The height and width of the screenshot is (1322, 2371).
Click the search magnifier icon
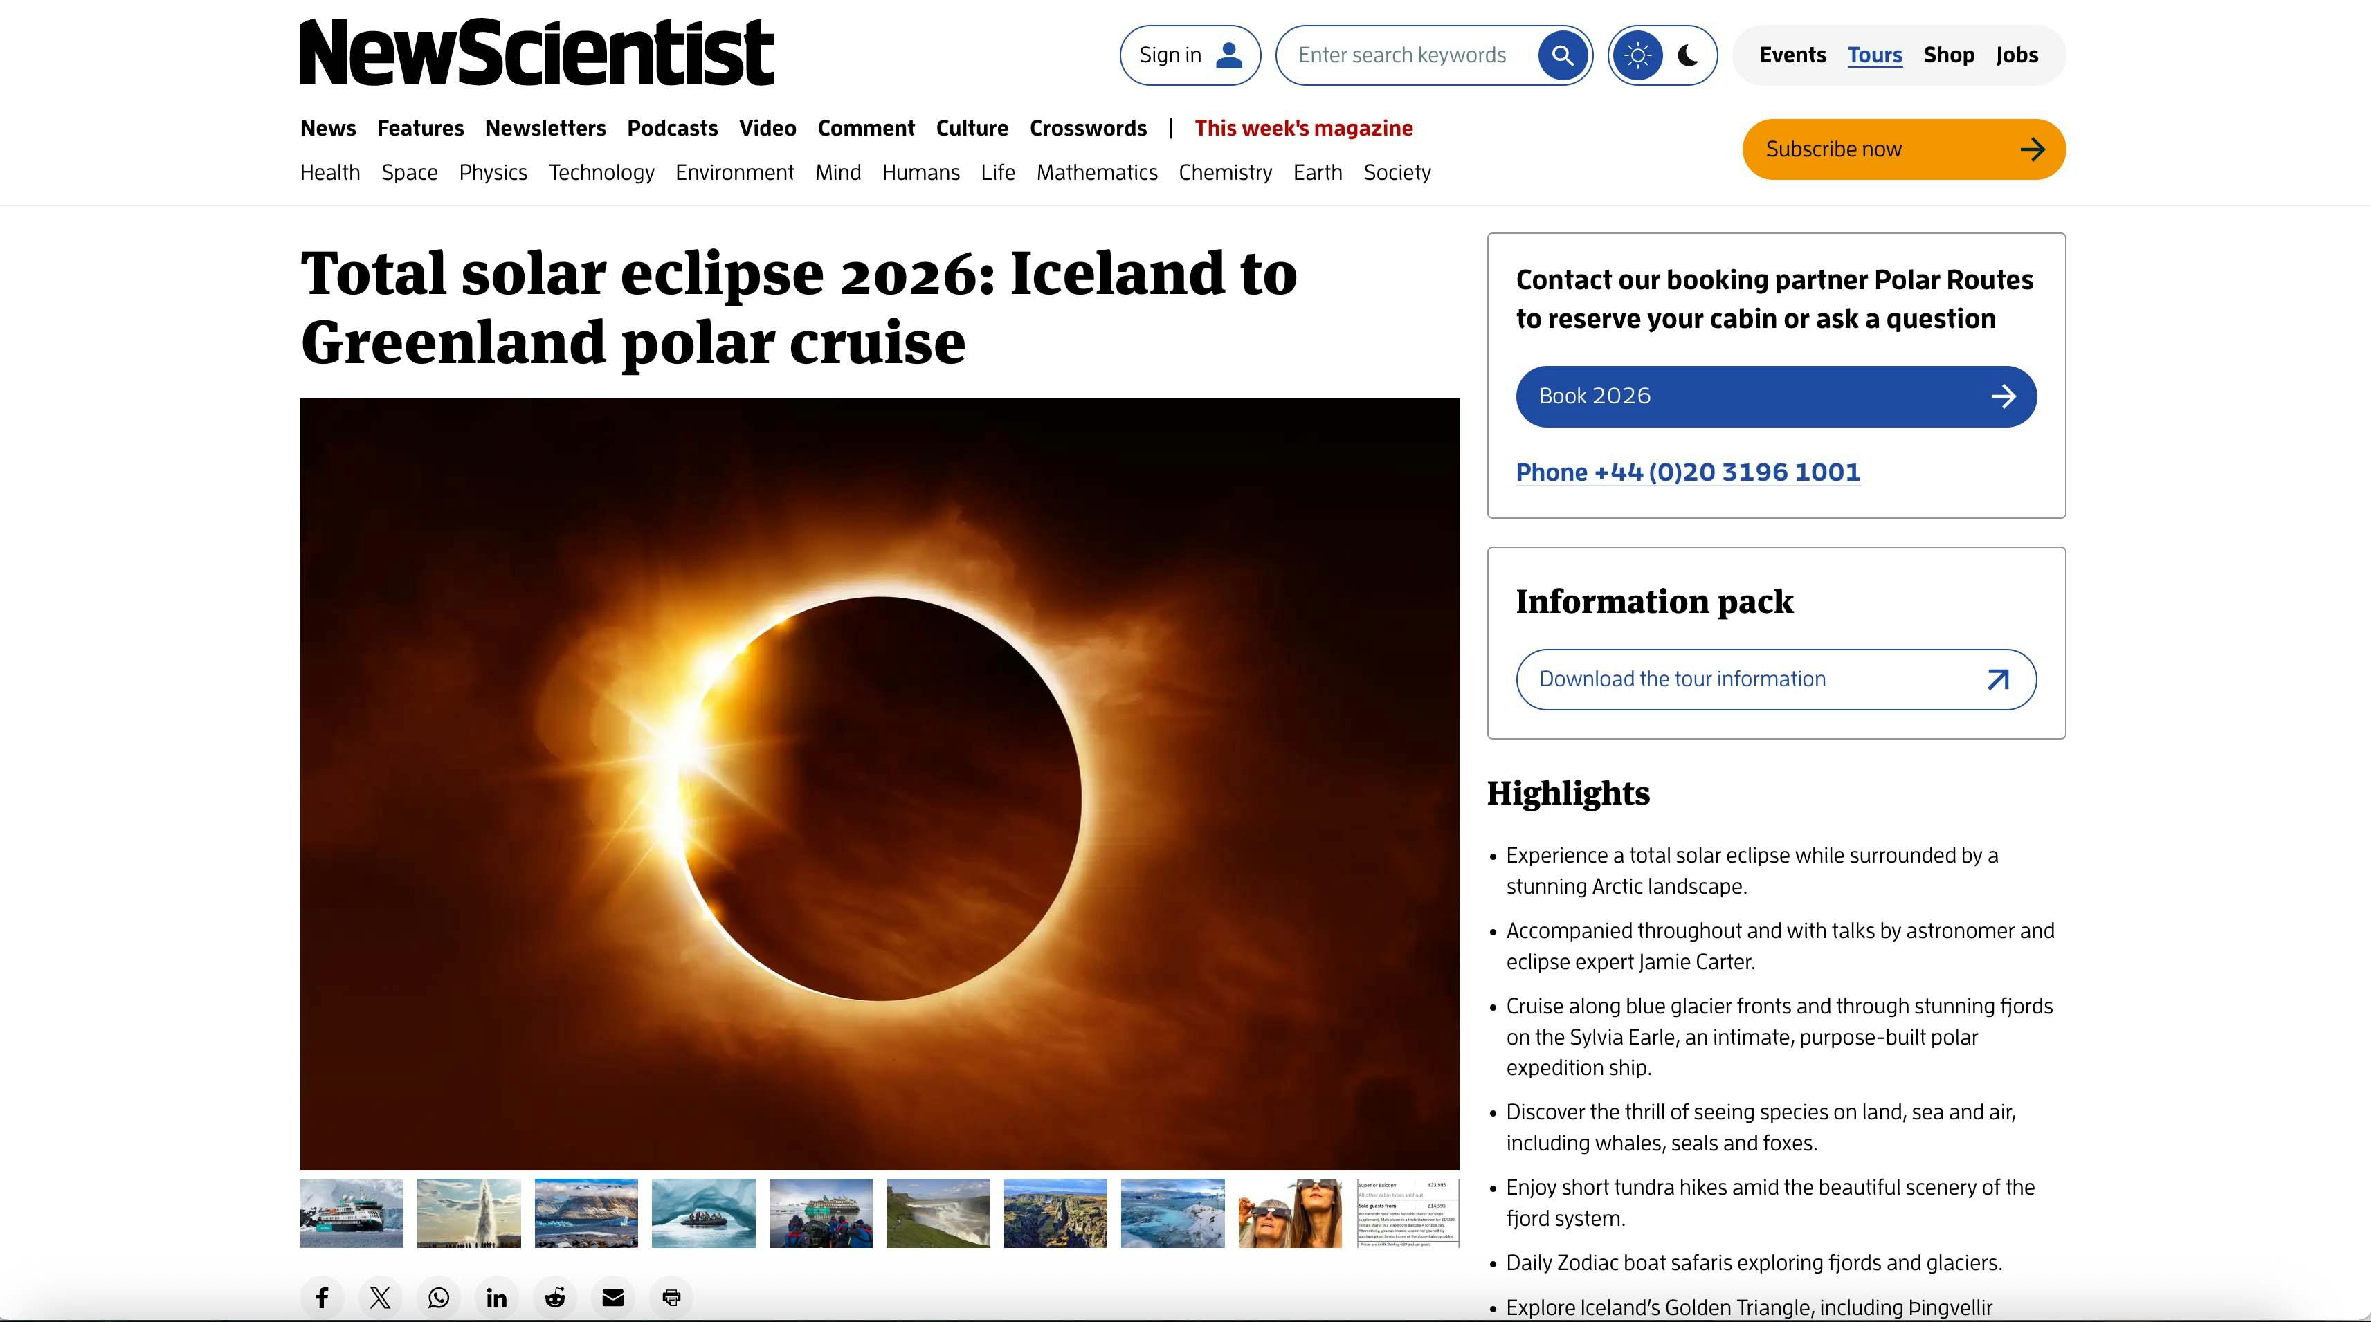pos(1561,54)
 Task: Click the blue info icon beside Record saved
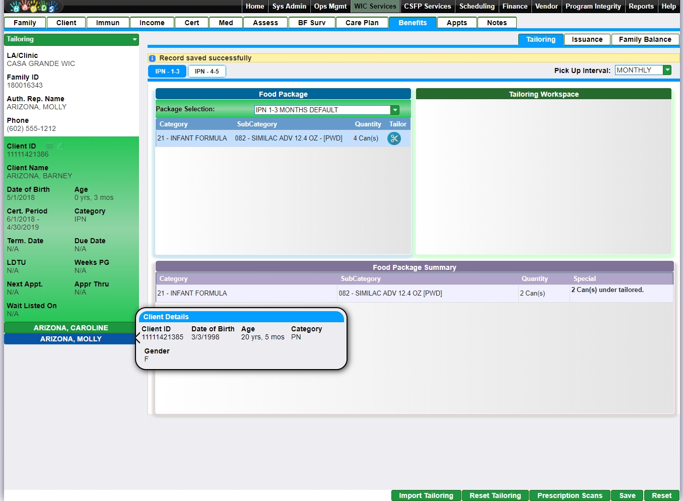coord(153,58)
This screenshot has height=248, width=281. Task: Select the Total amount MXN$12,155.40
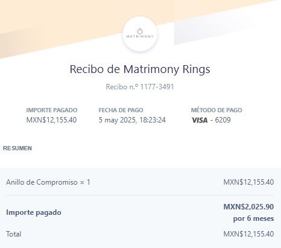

==

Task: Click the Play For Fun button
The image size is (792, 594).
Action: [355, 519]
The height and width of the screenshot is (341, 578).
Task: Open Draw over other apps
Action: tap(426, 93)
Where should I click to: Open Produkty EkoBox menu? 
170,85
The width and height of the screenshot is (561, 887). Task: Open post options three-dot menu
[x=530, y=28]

---

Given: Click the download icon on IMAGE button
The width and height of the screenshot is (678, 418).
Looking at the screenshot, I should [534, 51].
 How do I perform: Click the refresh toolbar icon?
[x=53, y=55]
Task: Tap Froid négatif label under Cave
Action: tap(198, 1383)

◆ Task prompt
Nothing but the lines from the one with "Task: Click the blue" to the one with "This screenshot has" above, both included, should be transcribed, exactly and without pictures.

◆ Exercise result
 Task: Click the blue info icon beside Record saved
coord(153,58)
This screenshot has height=248, width=281. Task: Select the Total amount MXN$12,155.40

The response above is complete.